W Tjapukai Park goście mogą spróbować aborygeńskiej kuchni, w tym przysmaku tubylców, czyli pieczonych na korze tłustych, białych larw. Uczeni są także gry na didgeridoo – długiej drewnianej trąbicie z kawałka pnia wydrążonego przez termity. Aborygeni mówią, że wibrujący dźwięk didgeridoo jak żaden inny współgra z nastrojami ich duszy.
Kilometr w górę nad Cairns leży Płaskowyż Atherton. To inny świat. Powietrze jest tu rześkie, o kilka stopni chłodniejsze. Po horyzont ciągną się zielone pofałdowane wzgórza będące stożkami wygasłych wulkanów. Dzięki wulkanicznej glebie Atherton to jeden z najżyźniejszych terenów Australii.
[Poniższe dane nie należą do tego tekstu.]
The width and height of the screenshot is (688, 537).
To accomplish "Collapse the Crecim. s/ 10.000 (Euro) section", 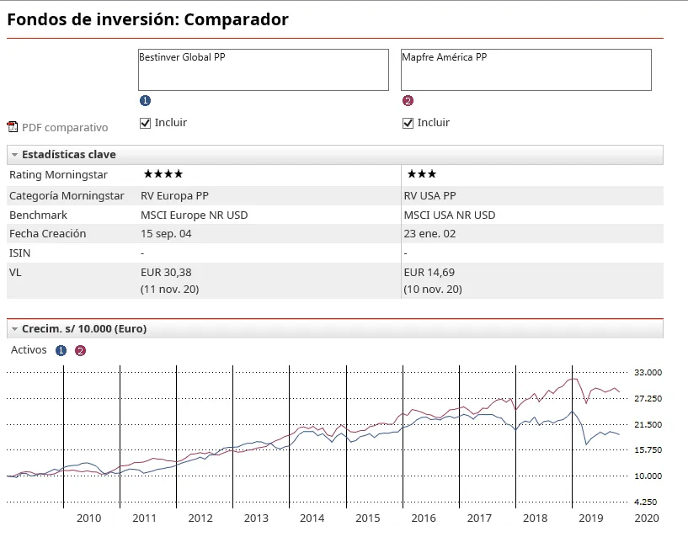I will tap(15, 329).

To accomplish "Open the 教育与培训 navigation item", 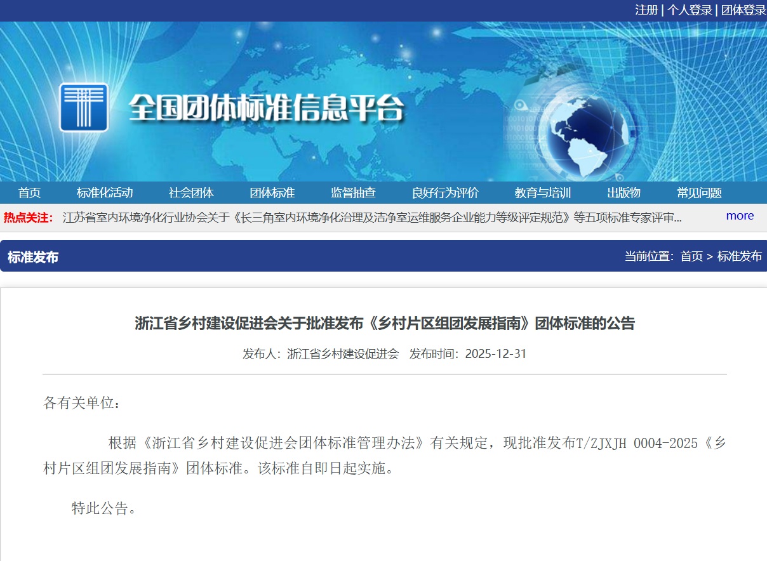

Uprawia się tutaj trzcinę cukrową, mango, ananas i zboża.
Niegdyś płaskowyż porastały gęste lasy deszczowe. Dziś pozostało ich niewiele, zaledwie jedna czwarta tego, co rosło 200 lat wcześniej. Choć Australijczycy niechętnie o tym mówią, pod koniec lat 90. XX wieku to oni wycinali najwięcej lasów na świecie. W Queensland znikało ich więcej niż w Amazonii. Te, które zostały, objęte są ochroną.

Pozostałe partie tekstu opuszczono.